The last section was Louie’s musical epitaph, sung in dirge-like tones. The viewers were left in no doubt that the great home insecticide would do its work well, protecting us from the consequences of our consuming and our cast-offs.
One of Mortein’s competitors was ‘Flick’, also a household name for many years. Just as Mortein protected the family from disease-carrying flies, so Flick undertook the defence of the home’s physical structure against the invasion of natural pests. Whiteants (or termites), wood borers and silverfish were the villains of the Flick jingle:
If there are whiteants in the floor,
Borers in the door,
Silverfish galore
Get a Flick man, that’s your answer
Remember, one Flick and their gone.
As well as our fascination with incineration and liquidation in the effort to protect family and home, we also worried about protecting ourselves from dirt. Cleanliness was not only next to Godliness, it cost so the advertisers assured us, next to nothing to attain. And it could be done in a jiffy.
The strangely small, balding Mr Sheen appeared in the early years of telly and has returned from time to time, ever since. Mr Sheen cleaned your furniture in the twinkling of an eye – ‘it only takes one spray; to wax and polish it away’
Oh, Mr Sheen, Mr Sheen
You’re the quickest waxing trick we’ve ever seen
It only takes one spray; wipe it over right away.
Wax and polish as you dust with Mr Sheen…

Excavating these musical icons of Australian commercial culture encourages some interesting speculations about our deeper concerns. Our pioneering ancestors feared the great unknown emptiness, its savagery and what they thought of as the strangeness of its animal and human inhabitants. In the age of consumption these paranoias have remained in our commercial culture. Protection from insects, dirt and poor health is a continual theme in these ditties.
As well as these cultural condoms we have sought to draw around us, Australians have been obsessed with foods that do us good and with avoiding the consequences of the filth resulting from our cast-offs. We have consumed concoctions as odd as the residue of beer-brewing, malted eggs and sugared gelatine. When we have finished eating and drinking, we have been concerned to clean up after ourselves, to make the grot disappear in the twinkling of an eye.
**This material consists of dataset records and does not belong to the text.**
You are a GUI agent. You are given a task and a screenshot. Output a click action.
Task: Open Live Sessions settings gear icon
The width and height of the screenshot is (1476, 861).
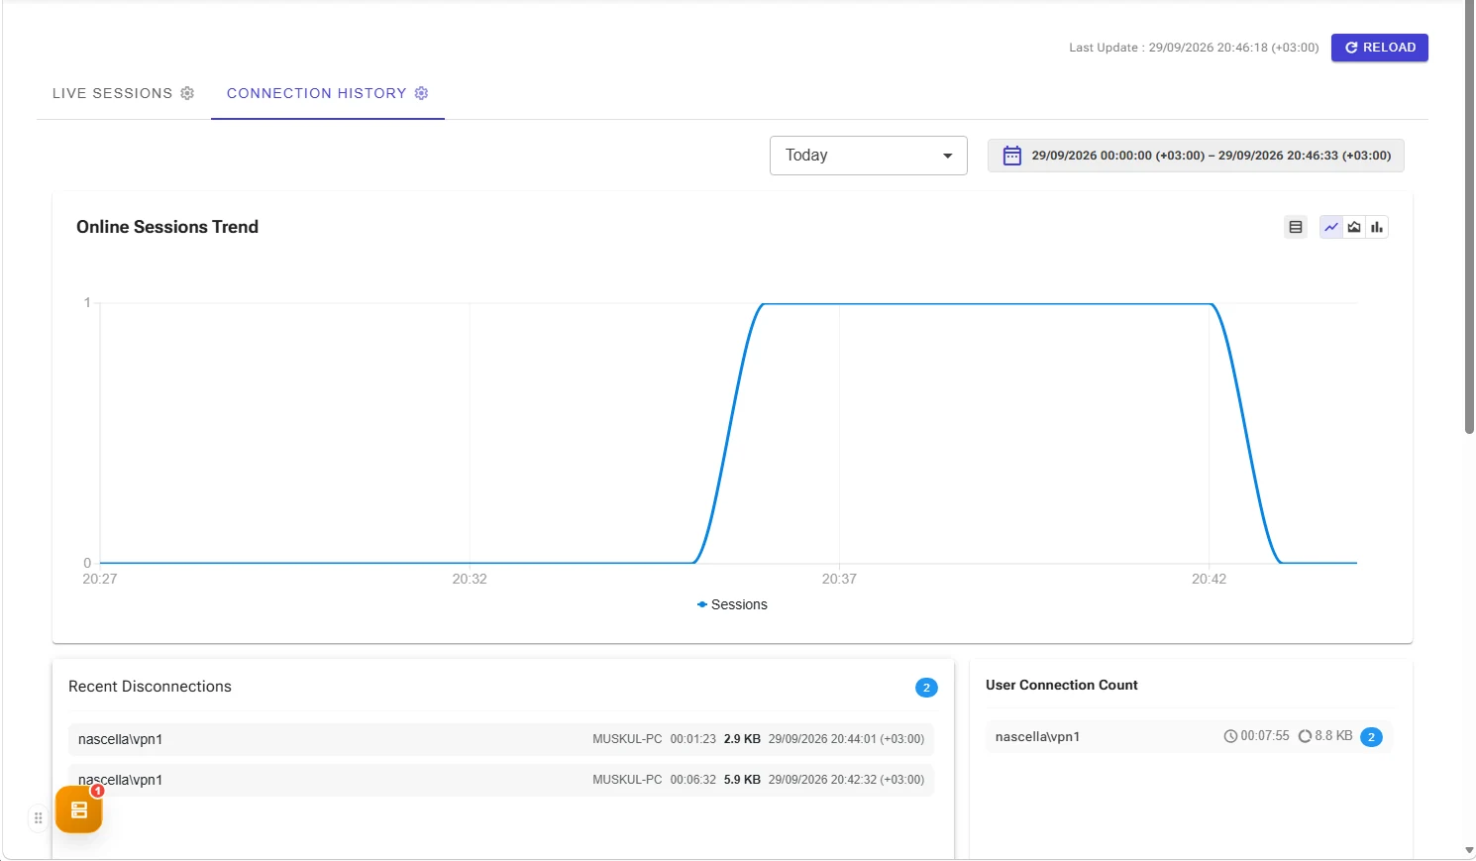(x=187, y=93)
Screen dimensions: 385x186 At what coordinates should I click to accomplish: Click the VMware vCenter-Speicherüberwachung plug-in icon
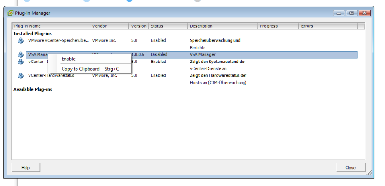[21, 41]
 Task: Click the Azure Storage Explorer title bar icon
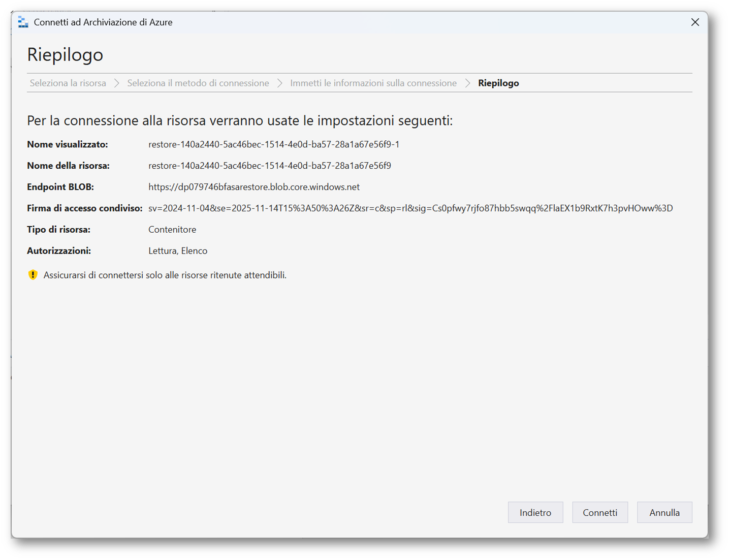pyautogui.click(x=23, y=22)
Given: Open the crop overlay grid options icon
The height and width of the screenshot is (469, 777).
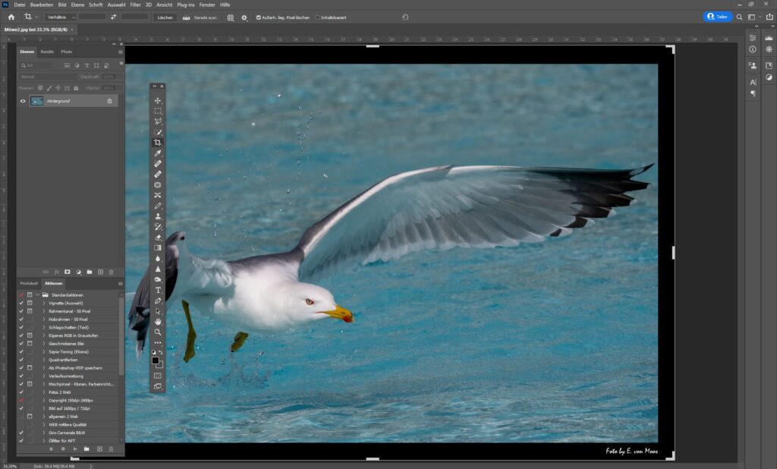Looking at the screenshot, I should coord(229,17).
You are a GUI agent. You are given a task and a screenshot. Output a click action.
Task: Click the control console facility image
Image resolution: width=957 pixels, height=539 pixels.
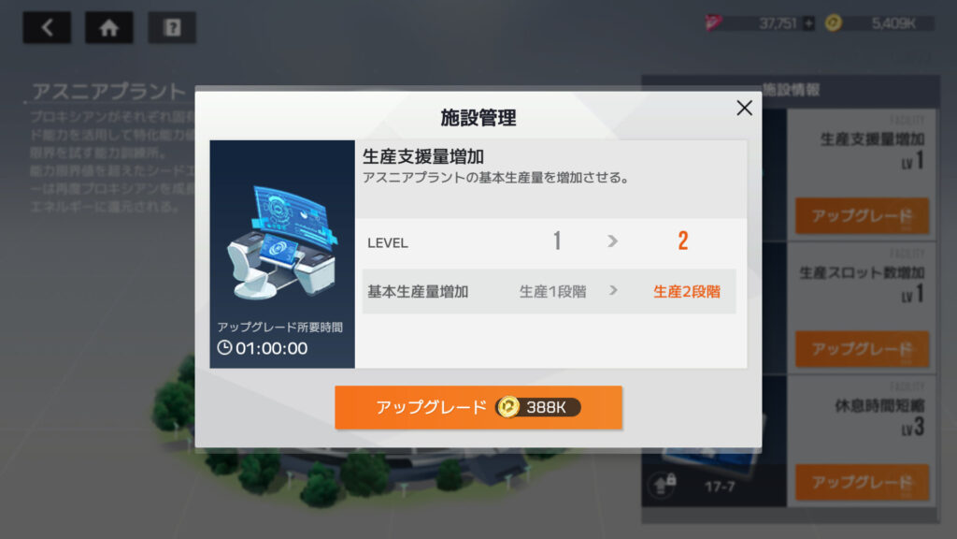(x=282, y=243)
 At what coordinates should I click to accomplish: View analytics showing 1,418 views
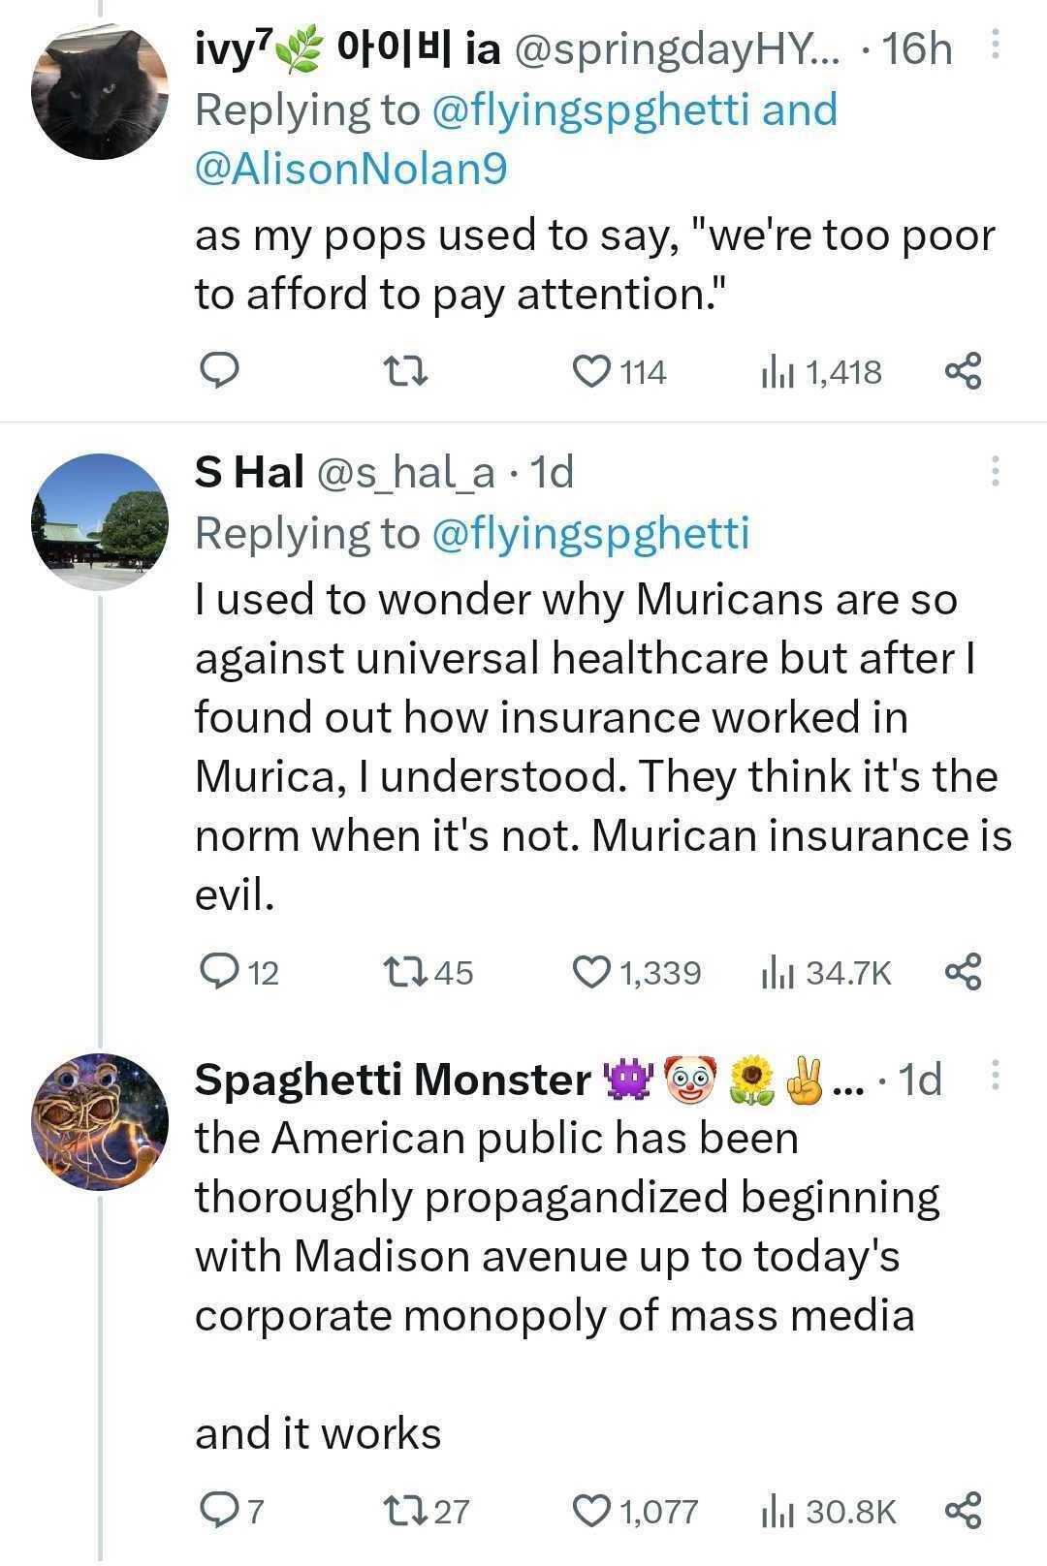pos(821,371)
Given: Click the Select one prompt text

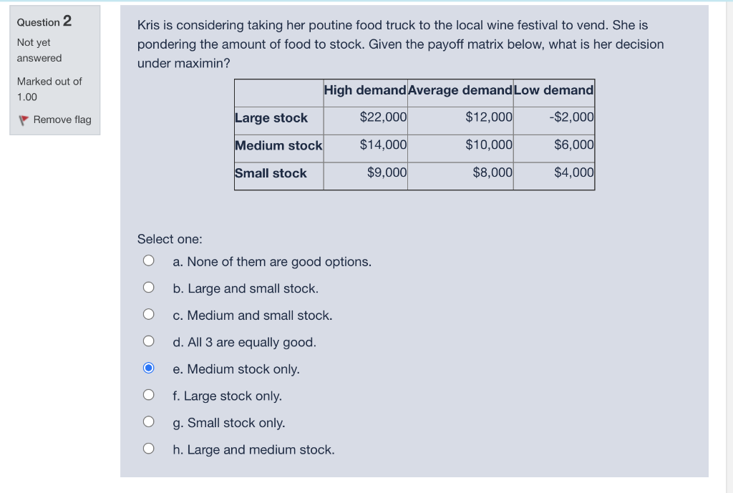Looking at the screenshot, I should coord(170,239).
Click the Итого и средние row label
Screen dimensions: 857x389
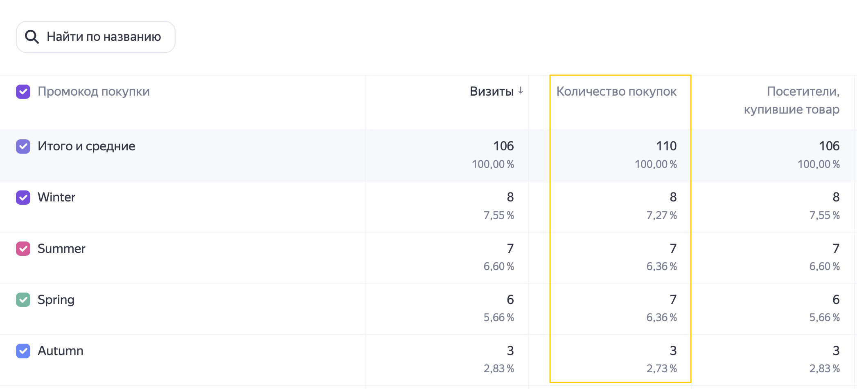click(x=86, y=146)
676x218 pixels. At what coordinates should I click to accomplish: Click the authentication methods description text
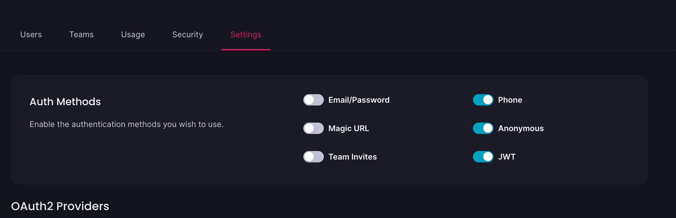126,124
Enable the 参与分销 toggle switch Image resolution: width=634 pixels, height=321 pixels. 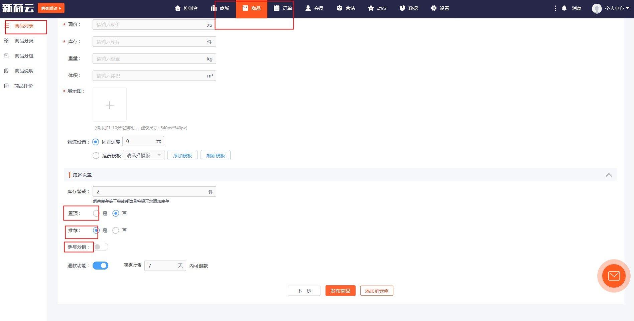(x=101, y=247)
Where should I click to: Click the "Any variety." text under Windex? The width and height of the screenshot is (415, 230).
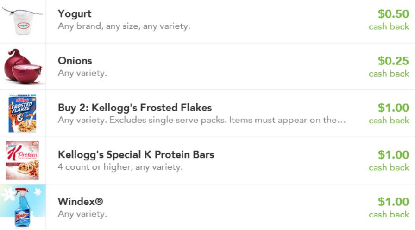coord(82,214)
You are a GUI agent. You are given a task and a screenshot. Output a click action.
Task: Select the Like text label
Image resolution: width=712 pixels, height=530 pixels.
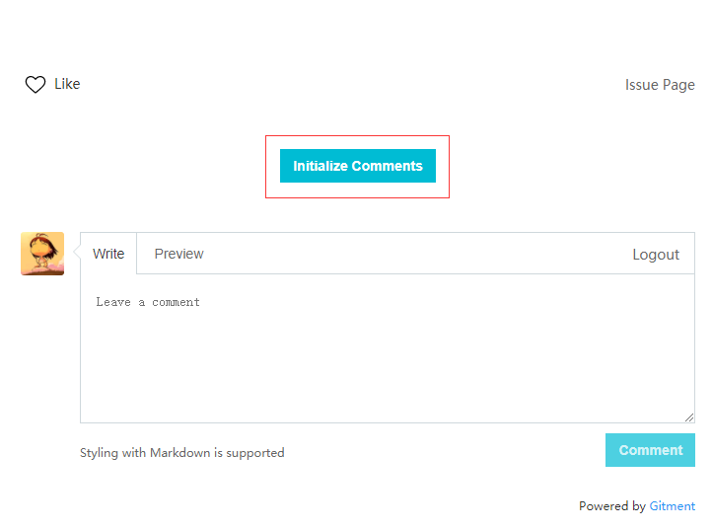(67, 84)
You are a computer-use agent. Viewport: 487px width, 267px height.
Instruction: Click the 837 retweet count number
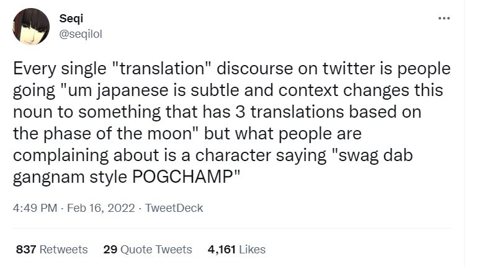pos(25,249)
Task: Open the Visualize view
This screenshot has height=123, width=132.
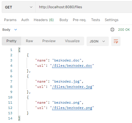Action: click(72, 41)
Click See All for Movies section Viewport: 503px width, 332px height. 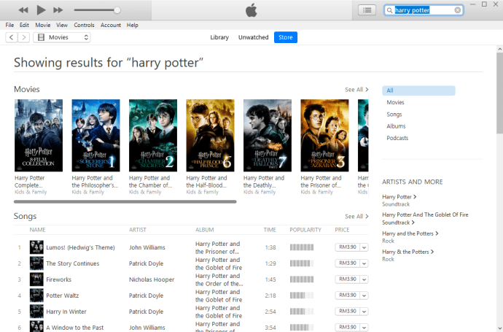[356, 90]
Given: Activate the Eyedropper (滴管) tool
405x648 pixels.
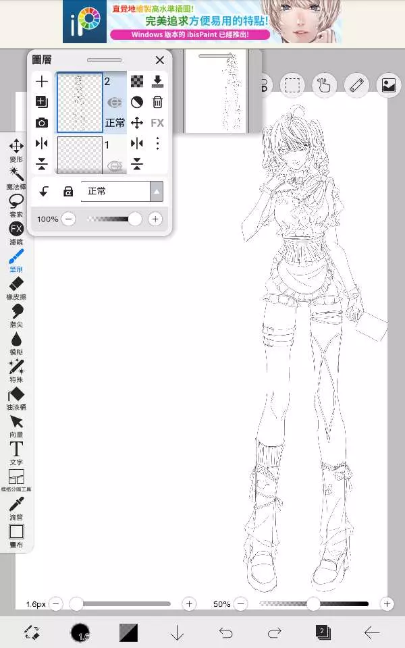Looking at the screenshot, I should pos(16,505).
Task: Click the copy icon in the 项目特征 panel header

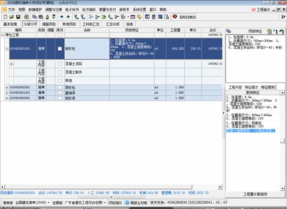Action: tap(229, 31)
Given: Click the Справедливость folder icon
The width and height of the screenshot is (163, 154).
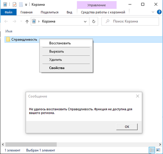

There are important differences between the visual and the musical icons of Australian commercial culture. The manly Chesty Bond, the stubborn Billy Tea swaggy and the bold colours of the Arnotts’ parrot suggest virility and confidence. But many of our most characteristic advertising ditties imply that we are really a nation of ‘Ovalteenies’, worried about our health and frightened of a bit of dirt and a few flies. Perhaps, in the slogan of another famous commercial of the past, Chesty Bond likes nothing better than ‘a cup of tea, a Bex and a good lie-down’?